# I can't stand you, but will you still have sex with me?



## CallaLily (Jan 13, 2011)

Ok, so the title is just that! My friend was telling me of how her husband acts and treats her sometimes. He has never been to a doctor to be diagnosed but from talking with a counselor that she sees herself, the counselor feels he COULD have a mental disorder. Which maybe that explains this behavior. 

She tells me he is very moody, and can be ok one minute, and not the next. Anything can seem to trigger a mood change, (which is probably not a good thing) She tells me how he seems to blame her and critisize her for most things, it hurts her feelings and makes her feel worthless. She is in counseling to help her learn to not take the things so personal that he does and says. His family is the same way its always someone else's fault etc.

He can act like he likes her one minute then the next he can't stand her. Like I said, blames her for most things, acts depressed, etc, then next day, he acts like things are back to normal and all is well, and expects her to roll with things. Over time she has withdrawn from wanting to have sex with him as much, since he has hurt her very core emotionally and that emotional core is whats helps her to want to be sexual with him to begin with. She hasn't stopped having sex altogether, but doesn't understand why it is, he can act like she is the devil and that she is the cause of all his problems but he can put his hatred for her aside long enough to have sex?

I'm assuming there are people like this. I hate you, but I want to have sex with you and after I do I will go right back to hating/blaming you.:scratchhead: She tells me this is what bothers her the most. She also says that if he hates her so much why does he stay? She asked him this and he seems to have no real answer. I mean, how can you have so many issues with a person, blame them, not like them, find fault with them, and so on, but yet, you don't want to leave them and want to keep having sex with them and expect that person to be ok with it? 

Thoughts?


----------



## mommyofthree (Jan 7, 2012)

Has he said that to her... I hate you or don't like you? or is she thinking thats how he feels from the behaviour?


Im not exactly the same but definite simalarities.
Im on eggshells since he is fine one minute and then all of a sudden for no good reason we are at odds and he says things to hurt my feelings.Not sure if its intentional or not.

He is gone most of the week for work and when he gets home we have great sex and talk like we are so in love but then right after we have sex..its back to the comments and arguements.

Im kinda curious as well to what others say whether continuing to have sex is good or not since it seems like right after the sexual release the arguing begins again.

I definitley am finding the more I read here and outside of here that what he is doing feels like some form of control and emotional abuse and your friends hubby sounds kinda the same.JMHO  Mine does not want to leave either.He seems so unhappy most of the time but yet does not want to leave and still wants to have sex with me.


----------



## sinnister (Dec 5, 2010)

Women...you have to remember we don't think like you. While we need sex to form and strengthen an emotional bond, we don't need the emotional bond to have sex.


----------



## DanglingDaisy (Mar 26, 2012)

You summed up EXACTLY what my partner/relationship has been to a TEE. 

What I've identified is that my partner will fixate on something small, and blow it WAY OUT of context then use me as his scapegoat. He's literally seemed to different than a drug addict who during the incidents is ADDICTED to the power he feels when he's having one of his holier-than-thou tantrums. 
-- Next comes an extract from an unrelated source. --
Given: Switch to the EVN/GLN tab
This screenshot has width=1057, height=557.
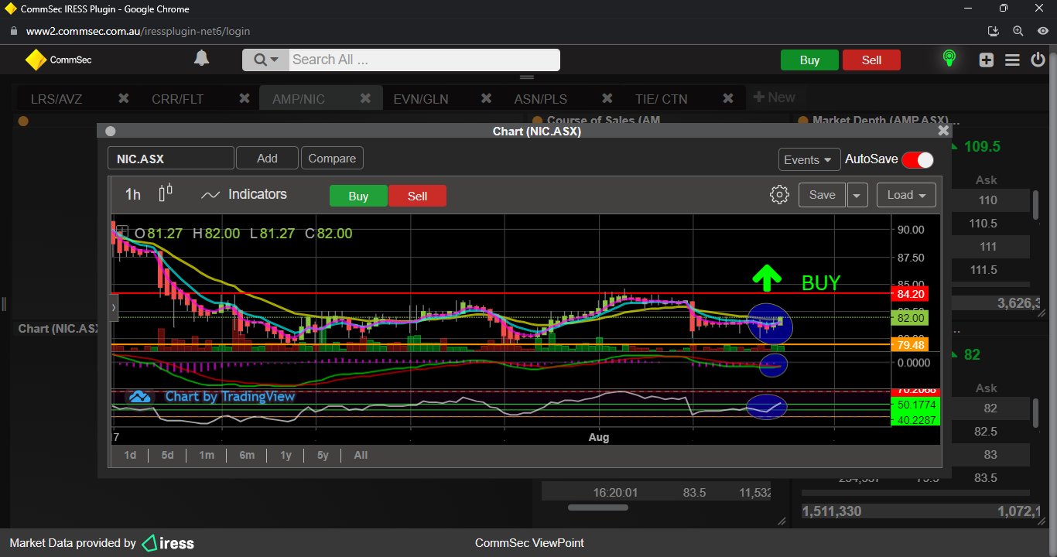Looking at the screenshot, I should (x=420, y=99).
Last summer was the worst I'd ever seen. The REAL issue was that he was notified in 2010 his aunt was getting married. This procrastinator waited until two weeks before her wedding the next year to want to go. Unfortunetly for us raising three kids and the financial responsibility means PLANNING and saving ahead of time for events like this. HE DIDN'T. So when he finally decided he wanted to go, he was ANGRY,RESENTFUL and nasty blaming me for not having that extra 3-4k in the bank. It didn't end there though  He accused me of being a drug addict(he says "explain to me why we don't have that kind of money in the bank at the moment-you must be doing crack since your best friend used to be a crackhead"!!),told his brother/parents that I was a drug addict and that he was taking the kids and leaving me. Convinced his brother to fork over the money because POOR MARK has a horrible wife. He got himself SO WORKED UP he almost hit me in the face  In his mind, he's a CHILD who wants what he wants-and his anger and resentment takes over..he gets manipulative and at certain points has that evil snide look that makes it more painful to endure...like he's ENJOYING the experience of hurting me..completely disgusting

The end tail of all of that was that he felt JUSTIFIED in his anger and resentfulness. He told the kids that I was a bad parent and that HE was sick of it and planning on leaving me with them...mental all the way. This during a time when I was dealing with PTSD from bullying and harrassment at work. 
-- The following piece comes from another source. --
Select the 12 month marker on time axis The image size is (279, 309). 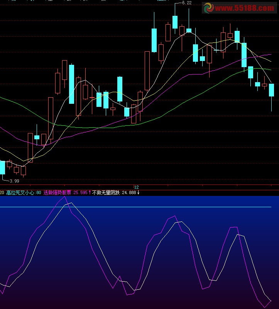point(136,187)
Regardless the "mental" issues my partner has,I have done a couple of things to oust his bad behavior-and he's sitting up and noticing First thing, once he came down from his "stance" last summer, while he was in his guilt stage, I forced him to tell his family the "truth" about the fact I'm NOT a drug addict and that he used their sympathy to GET WHAT HE WANTED. 

My partner had next to no sex drive for the first ten years we were together(past abuse of alcohol and antidepressants caused induced impotency when he was 27). When it did come back on line, I was of course scared to approach him regardless of his healthy sex drive-having been rejected continuously before that and my self esteem being so low combined with his "mental"/tantrum treatment of me all along the way. For us though my partner would treat me like GOLD leading up to and during sex,and treat me like garbage(hate me,blame me) days later. HENCE WHY MASTURBATING FOR ME WAS AND STILL IS AN EASIER CHOICE EMOTIONALLY. 

I've been very patient with him over the years but that never worked. It seemed the more independant I became(I was seriously codependant when we met),the worse his tantrums. So I decided a week ago to step up and tell him *what* he needs to change otherwise I WILL LEAVE HIM. I've laid out from observing him for all these years what thought processes he needs to work out-and have suggested counselling if he can't do it himself. Reality is, just like a child getting away with bad behavior, I've allowed him to continue acting like this in our relationship. Just talking doesn't work. These men NEED to know that there's consequences for their actions-and if a wife doesn't feel emotionally secure,there's NO REASON why she should be forced to have sex if she's not comfortable. 

I've rambled here some...hope some of it helps?


----------



## CallaLily (Jan 13, 2011)

sinnister said:


> Women...you have to remember we don't think like you. While we need sex to form and strengthen an emotional bond, we don't need the emotional bond to have sex.


I get that. However, I wouldn't even stay with a man who made me feel worthless with his words and actions let alone continue to give him sex, especially if he feels he deserves it after put downs. I don't think so. But thats just me. 

However, with her its different I suppose, there are kids involved and I doubt she feels she can just up and leave. If he isn't meeting her needs emotionally what makes him think he should have his met. This is a woman who kept meeting his needs regardless of whether he was meeting hers or not, so maybe some of it is her fault for doing so for so long, but now it seems shes tired of it, and she should be.


----------



## CallaLily (Jan 13, 2011)

mommyofthree said:


> Has he said that to her... I hate you or don't like you? or is she thinking thats how he feels from the behaviour?
> 
> 
> 
> ...


I don't think he has directly said that to her, BUT the counselor was telling her his actions seems to prove how she feels. 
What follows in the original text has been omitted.